Users should be aware that this is also happening with the first group that is being plotted, which we expect to start at 0.5 keV:

sherpa> print(groups_in_kev[(groups_in_kev > 0.47) & (groups_in_kev < 0.53)])
[0.48179999 0.4964     0.51099998 0.52560002]

The first group extends from 0.496 to 0.511 keV. It is just that often the groups at lower energies are smaller so it is more difficult to visually identify this behavior. The same discussion above applies to this end of the spectrum.

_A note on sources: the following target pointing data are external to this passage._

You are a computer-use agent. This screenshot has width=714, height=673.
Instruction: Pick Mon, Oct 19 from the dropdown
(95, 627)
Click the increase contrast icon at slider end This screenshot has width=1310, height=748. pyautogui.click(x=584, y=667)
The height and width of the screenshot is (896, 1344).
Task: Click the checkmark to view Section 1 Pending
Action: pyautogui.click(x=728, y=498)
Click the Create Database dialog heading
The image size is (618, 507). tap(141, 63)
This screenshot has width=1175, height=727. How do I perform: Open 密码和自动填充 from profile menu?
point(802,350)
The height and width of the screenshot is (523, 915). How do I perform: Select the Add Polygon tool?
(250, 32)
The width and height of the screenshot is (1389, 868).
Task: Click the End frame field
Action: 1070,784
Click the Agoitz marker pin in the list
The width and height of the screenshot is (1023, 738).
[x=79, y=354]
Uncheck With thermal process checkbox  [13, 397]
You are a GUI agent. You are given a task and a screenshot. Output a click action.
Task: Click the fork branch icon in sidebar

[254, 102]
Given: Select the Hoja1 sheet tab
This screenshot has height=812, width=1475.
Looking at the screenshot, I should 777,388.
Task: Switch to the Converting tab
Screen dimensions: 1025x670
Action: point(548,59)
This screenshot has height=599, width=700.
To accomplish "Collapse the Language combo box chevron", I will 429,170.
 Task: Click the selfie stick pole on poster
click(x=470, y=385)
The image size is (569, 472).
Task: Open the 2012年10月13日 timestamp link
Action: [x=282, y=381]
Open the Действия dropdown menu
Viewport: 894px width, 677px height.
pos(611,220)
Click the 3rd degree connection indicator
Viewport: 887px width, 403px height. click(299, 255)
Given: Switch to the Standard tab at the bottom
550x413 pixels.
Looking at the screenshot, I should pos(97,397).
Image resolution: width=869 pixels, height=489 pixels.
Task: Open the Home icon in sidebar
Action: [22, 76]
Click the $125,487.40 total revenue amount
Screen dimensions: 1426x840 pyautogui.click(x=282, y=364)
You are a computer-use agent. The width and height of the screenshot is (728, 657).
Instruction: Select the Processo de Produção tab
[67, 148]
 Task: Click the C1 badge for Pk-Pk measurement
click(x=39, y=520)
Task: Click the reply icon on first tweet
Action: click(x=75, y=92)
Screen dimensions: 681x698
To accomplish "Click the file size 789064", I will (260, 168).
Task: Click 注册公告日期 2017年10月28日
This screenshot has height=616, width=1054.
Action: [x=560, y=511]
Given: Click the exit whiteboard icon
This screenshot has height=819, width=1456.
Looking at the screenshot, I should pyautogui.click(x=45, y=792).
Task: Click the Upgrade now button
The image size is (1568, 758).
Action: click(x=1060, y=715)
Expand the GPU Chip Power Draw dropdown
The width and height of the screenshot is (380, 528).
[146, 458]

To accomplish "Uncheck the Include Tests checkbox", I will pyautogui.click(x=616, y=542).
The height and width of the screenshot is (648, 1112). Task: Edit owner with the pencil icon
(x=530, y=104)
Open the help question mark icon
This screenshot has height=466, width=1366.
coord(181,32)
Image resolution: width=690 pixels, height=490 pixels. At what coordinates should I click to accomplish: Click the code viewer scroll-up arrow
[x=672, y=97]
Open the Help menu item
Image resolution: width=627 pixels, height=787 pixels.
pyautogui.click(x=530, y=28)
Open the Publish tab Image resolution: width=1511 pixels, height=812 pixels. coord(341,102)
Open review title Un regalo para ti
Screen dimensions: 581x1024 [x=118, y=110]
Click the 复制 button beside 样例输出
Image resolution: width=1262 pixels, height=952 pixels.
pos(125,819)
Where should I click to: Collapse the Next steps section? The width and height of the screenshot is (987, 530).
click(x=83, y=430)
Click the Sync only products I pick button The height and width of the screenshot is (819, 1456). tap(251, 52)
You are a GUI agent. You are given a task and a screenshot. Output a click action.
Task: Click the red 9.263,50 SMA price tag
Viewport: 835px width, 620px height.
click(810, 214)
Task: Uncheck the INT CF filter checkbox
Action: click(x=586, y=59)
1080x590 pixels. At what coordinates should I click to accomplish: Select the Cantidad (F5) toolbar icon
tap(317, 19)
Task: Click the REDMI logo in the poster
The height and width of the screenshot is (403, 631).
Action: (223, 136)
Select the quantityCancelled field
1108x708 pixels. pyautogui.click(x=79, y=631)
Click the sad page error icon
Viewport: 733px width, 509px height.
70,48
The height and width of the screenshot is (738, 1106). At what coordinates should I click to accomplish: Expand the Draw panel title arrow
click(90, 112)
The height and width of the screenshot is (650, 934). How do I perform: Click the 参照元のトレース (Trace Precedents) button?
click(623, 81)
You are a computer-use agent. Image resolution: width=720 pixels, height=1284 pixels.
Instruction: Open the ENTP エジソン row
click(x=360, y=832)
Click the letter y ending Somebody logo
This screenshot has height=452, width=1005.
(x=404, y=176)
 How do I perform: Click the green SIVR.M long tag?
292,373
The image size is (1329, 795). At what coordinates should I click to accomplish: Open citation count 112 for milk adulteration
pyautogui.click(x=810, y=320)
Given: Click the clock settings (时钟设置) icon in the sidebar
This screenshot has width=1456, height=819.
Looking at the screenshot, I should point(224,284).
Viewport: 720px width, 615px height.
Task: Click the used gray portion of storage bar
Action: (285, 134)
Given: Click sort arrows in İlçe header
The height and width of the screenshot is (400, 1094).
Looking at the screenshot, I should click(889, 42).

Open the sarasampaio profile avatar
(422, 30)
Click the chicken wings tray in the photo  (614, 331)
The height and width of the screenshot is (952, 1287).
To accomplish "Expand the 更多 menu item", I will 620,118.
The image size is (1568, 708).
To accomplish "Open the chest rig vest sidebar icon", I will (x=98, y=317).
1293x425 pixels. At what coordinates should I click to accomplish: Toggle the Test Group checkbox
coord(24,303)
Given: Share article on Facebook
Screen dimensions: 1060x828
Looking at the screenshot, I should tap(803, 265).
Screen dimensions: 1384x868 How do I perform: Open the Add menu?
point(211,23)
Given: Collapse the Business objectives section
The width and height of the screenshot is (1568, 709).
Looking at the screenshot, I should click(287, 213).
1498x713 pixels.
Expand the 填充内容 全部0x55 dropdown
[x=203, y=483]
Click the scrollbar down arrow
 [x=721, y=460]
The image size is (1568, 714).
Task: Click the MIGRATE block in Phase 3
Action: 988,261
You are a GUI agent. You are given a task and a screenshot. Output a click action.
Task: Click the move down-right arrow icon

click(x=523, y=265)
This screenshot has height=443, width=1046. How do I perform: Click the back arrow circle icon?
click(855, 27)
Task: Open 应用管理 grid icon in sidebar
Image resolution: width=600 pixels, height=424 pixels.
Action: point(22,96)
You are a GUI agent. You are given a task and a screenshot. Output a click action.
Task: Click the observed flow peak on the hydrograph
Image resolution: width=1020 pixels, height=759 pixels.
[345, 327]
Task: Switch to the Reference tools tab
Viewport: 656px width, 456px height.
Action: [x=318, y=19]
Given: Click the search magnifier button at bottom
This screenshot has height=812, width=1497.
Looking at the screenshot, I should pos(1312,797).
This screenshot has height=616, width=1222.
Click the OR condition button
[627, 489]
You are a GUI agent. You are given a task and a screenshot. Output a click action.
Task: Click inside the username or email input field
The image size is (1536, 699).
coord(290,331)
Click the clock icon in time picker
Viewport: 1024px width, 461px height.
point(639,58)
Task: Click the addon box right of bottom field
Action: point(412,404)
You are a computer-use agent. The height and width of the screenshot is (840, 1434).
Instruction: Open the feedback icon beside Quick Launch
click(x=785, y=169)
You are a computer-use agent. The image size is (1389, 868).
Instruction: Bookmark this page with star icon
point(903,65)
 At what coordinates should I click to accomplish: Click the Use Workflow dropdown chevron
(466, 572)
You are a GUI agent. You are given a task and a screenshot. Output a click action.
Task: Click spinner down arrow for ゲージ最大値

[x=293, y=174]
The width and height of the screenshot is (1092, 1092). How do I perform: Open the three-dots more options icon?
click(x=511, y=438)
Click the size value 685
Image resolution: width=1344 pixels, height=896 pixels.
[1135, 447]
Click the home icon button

The "standard" technique to work around this is to "tab stops" to indicate what ranges of the data you do not want grouped. The aim is to start with an un-grouped and un-filtered dataset, apply the range filter (so it is applied to the native resolution of the data), and then use this filter as a mask in the group_counts call (or other grouping routine). The tricky thing is that the tabStops argument requires the inverse of the data mask, hence the use of NumPy's ~ function to invert the mask:

sherpa> ungroup()
sherpa> notice() 

After ensuring we have no filter or grouping applied, we can identify those channels in the range we are interested with via:

sherpa> notice(0.5, 8.0)
sherpa> mask = get_data().mask

This can then be used in the group_counts call, noting the all-important ~:

sherpa> group_counts(20, tabStops=~mask)

The result of this is:

sherpa> plot_data(xlog=True)
The data starts at 0.5 keV and now ends before 8 keV
[WARNING]
Incomplete bins

It is highly likely that this scheme - namely using the tabStops argument - will lead to partially-filled bins. In this case it is the last bin (which has a quality value of 2 and not 0):

sherpa> d = get_data()
sherpa> firstChan = d.grouping == 1
sherpa> print(d.quality[firstChan])
[0. 0. 0. 0. 0. 0. 0. 0. 0. 0. 0. 0. 0. 0. 0. 0. 0. 0. 0. 0. 0. 0. 0. 0.
 0. 0. 0. 0. 0. 0. 0. 0. 0. 0. 0. 0. 0. 0. 0. 0. 0. 0. 0. 0. 0. 0. 0. 0.
 0. 0. 0. 0. 0. 0. 0. 0. 0. 0. 0. 0. 0. 0. 0. 0. 0. 0. 0. 0. 0. 0. 0. 0.
 0. 0. 0. 0. 0. 0. 0. 0. 0. 0. 0. 0. 0. 0. 0. 0. 0. 0. 0. 0. 0. 0. 0. 0.
 0. 0. 0. 0. 0. 0. 0. 0. 0. 0. 0. 0. 0. 0. 0. 0. 0. 0. 0. 0. 0. 0. 0. 0.
 0. 0. 0. 0. 0. 0. 0. 0. 0. 0. 0. 0. 0. 0. 2.]
sherpa> print(get_filter())
0.503699988127:7.606600046158
sherpa> print(f"Number of selected bins: {d.mask.sum()}")
Number of selected bins: 135

The ignore_bad function will remove these partial bins, but it resets the filters on the dataset:

sherpa> ignore_bad()
WARNING: filtering grouped data with quality flags, previous filters deleted
sherpa> notice(0.5, 8)
sherpa> print(get_filter())
0.503699988127:6.883899927139
sherpa> print(f"Number of selected bins: {d.mask.sum()}")
Number of selected bins: 134

If we were to plot the data we would see that the last bin in the previous plot would now be removed.